最新の予想は日量9170万バレル。前月の予想から20万バレル引き下げた。
月報は「原油需要の回復はほぼ一巡し、2020年後半はかなり失速すると予想する。景気が減速局面から完全に反転するには何カ月もかかる。加えて、すでに欧州で起こっている感染第2波で、再び移動が規制される可能性がある」と指摘した。
多くの国で感染が再び拡大し、感染防止のための規制(ロックダウン)が導入され、航空セクターは依然厳しい状況にあることが原油需要に打撃を与えているとしている。
主要国に比べてロックダウンの解除が早く、世界需要の押し上げに寄与している中国は力強い回復を継続、一方で感染拡大が深刻なインドは4月以降、最大の需要押し下げ要因となっているという。

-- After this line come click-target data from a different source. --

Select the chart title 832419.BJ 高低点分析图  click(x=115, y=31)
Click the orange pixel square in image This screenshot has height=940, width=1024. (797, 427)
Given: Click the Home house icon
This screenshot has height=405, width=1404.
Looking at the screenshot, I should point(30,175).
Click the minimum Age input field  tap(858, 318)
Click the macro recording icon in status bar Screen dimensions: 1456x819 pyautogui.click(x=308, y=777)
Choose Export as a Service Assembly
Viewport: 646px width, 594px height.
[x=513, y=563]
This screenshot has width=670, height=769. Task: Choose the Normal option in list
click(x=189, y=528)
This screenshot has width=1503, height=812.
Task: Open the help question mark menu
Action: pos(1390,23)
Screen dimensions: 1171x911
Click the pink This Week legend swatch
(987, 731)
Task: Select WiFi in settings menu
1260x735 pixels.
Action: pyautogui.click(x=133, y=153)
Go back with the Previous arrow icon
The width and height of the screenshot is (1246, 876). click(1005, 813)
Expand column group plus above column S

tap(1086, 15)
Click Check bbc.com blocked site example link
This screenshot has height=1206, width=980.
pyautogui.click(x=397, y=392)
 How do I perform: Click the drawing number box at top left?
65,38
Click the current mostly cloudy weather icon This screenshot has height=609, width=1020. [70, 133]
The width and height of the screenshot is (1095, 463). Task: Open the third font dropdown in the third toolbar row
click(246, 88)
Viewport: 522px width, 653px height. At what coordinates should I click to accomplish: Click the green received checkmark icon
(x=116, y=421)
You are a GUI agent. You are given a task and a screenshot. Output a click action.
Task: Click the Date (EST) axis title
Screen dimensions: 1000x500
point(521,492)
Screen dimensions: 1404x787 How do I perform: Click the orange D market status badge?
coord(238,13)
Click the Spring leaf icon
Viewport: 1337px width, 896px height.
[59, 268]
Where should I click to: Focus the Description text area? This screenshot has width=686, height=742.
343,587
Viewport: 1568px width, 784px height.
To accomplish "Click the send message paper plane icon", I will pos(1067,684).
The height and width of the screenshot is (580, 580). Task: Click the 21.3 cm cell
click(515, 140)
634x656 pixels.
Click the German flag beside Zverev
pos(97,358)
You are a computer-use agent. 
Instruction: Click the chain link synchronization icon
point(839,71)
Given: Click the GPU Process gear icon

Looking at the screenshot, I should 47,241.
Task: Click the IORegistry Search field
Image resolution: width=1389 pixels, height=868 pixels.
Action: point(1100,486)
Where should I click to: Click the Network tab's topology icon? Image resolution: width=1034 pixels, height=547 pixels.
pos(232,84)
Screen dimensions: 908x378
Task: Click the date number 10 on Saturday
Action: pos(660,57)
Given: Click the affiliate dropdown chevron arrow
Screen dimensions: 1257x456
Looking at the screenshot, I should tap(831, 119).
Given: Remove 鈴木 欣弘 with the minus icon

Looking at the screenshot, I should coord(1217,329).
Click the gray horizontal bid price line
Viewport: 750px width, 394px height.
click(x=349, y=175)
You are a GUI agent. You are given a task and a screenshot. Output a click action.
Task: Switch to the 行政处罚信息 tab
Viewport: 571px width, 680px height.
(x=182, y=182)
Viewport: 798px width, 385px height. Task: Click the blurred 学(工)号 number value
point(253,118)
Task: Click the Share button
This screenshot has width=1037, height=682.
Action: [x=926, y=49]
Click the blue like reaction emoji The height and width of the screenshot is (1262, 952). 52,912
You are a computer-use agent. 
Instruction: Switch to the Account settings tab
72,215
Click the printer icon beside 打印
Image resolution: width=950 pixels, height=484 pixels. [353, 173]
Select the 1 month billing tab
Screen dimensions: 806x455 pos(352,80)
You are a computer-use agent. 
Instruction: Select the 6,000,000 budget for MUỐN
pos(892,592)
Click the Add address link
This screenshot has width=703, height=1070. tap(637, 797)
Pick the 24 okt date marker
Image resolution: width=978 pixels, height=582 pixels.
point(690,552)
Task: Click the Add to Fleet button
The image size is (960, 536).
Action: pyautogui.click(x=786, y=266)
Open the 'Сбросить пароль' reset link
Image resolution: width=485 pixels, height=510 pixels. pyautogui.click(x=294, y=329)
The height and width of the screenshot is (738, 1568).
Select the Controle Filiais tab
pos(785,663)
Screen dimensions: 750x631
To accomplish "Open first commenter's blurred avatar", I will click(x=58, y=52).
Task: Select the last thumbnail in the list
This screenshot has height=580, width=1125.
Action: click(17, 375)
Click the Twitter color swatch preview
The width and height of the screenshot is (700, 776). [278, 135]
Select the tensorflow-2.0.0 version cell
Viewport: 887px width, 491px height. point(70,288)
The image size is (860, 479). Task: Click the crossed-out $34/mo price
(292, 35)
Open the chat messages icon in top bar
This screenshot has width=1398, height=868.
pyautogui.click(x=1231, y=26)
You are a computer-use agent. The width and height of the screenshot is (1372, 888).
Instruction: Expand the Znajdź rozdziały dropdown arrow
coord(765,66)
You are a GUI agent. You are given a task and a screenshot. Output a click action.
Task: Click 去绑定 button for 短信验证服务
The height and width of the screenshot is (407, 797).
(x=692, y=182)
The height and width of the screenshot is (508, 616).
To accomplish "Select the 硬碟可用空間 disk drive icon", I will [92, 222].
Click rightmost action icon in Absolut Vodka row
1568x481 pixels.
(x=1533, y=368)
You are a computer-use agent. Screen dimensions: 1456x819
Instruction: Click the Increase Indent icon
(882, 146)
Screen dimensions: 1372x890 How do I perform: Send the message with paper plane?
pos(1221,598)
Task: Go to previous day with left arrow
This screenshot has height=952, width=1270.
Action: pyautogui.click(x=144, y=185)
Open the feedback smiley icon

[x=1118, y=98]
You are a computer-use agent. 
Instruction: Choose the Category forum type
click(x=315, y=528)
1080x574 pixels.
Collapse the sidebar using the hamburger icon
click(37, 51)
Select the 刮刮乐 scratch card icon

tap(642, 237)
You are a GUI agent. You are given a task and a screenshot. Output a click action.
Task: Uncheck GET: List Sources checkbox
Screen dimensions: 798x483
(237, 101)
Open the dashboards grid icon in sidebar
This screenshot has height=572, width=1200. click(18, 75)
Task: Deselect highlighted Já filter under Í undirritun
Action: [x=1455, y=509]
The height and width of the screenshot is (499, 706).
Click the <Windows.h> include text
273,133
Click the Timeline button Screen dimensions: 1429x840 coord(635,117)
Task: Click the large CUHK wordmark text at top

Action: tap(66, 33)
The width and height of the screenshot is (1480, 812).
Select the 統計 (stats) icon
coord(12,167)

原油生産が増加する一方で需要の見通しは悪化しているということは、世界中でロックダウンが実施された時期に積みあがった原油在庫の減少ペースが落ちることを意味すると指摘した。
石油輸出国機構(OPEC)とロシアなどの主要産油国が減産を縮小したため、8月の世界原油供給は日量110万バレル増加した。
一方、ハリケーン襲来で石油関連施設が操業停止した米国の生産は日量40万バレル減少した。
<OECD諸国の原油在庫、7月は過去最高>
IEAによると、先進国の原油在庫は7月に過去最高となった。
「3カ月にわたる在庫減少が6月に終わり、積み増しに転じた。経済協力開発機構(OECD)諸国の在庫は7月は32億2500万バレルと過去最高水準となった」としている。
IEAは、今年後半の在庫取り崩し量を前月の予想から約100万バレル引き下げ日量約340万バレルとした。
ただ8月の暫定データによると、商用原油在庫は米国、欧州、日本で減少。洋上タンクの備蓄量は5990万バレル減少し1億6840万バレルとなった。
それでもIEAは「暫定データによると9月は在庫量が上昇するとみられる」と指摘した。